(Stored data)
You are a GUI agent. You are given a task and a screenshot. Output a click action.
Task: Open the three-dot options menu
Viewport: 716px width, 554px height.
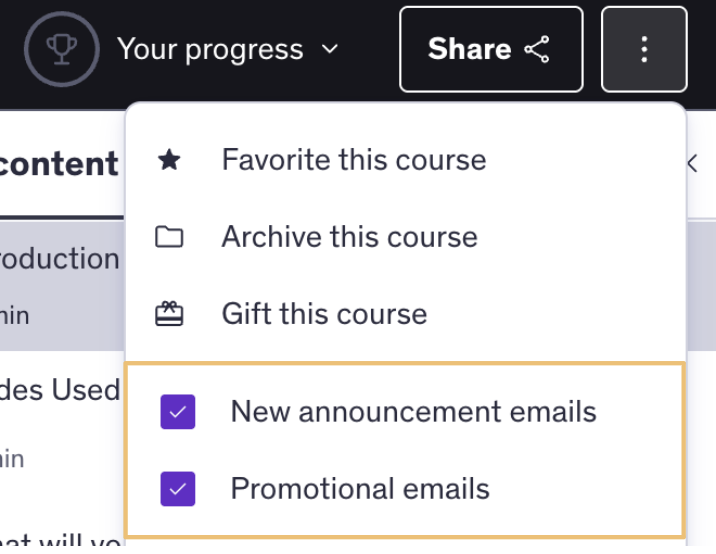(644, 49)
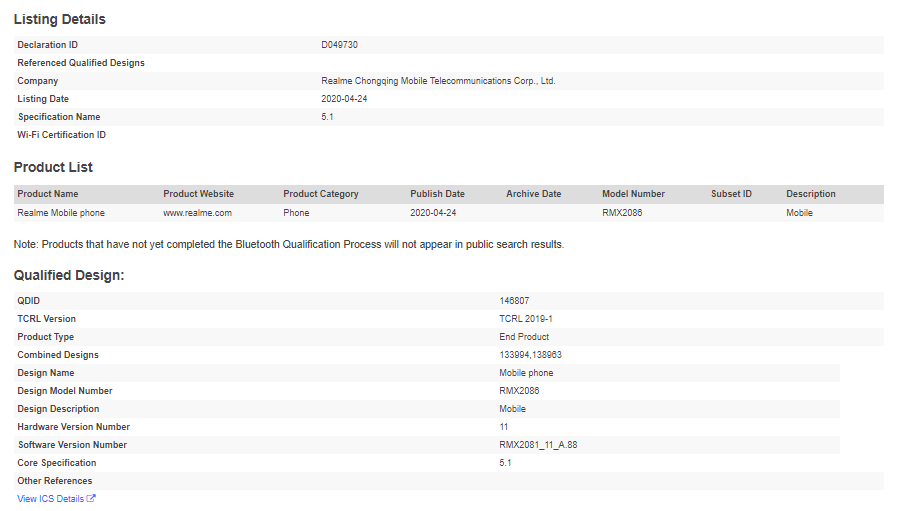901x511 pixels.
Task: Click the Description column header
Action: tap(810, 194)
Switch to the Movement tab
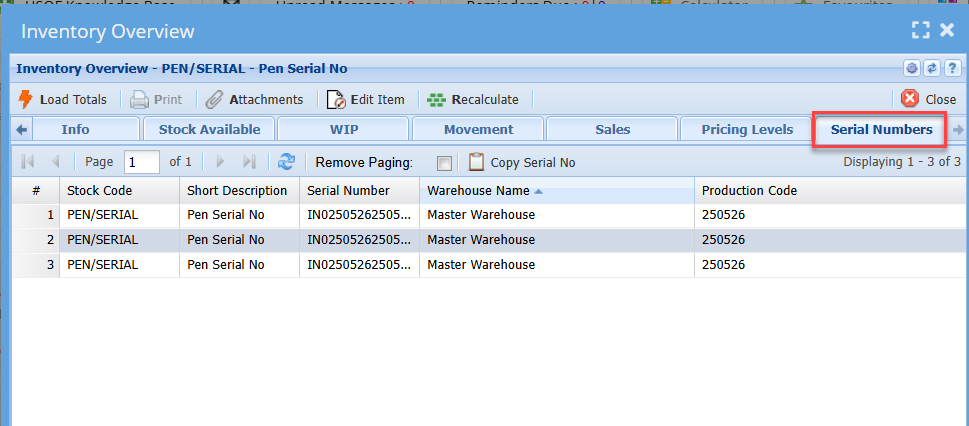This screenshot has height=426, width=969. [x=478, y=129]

● Exercise description:
The answer must restate each entry word for word and contain no images.

● Finished exercise:
You are a GUI agent. You are given a task and a screenshot. Output a click action.
Task: Open the three-dot options menu
Viewport: 716px width, 554px height.
(644, 49)
901x511 pixels.
Task: Click the Description column header
Action: tap(810, 194)
Switch to the Movement tab
This screenshot has height=426, width=969. [x=478, y=129]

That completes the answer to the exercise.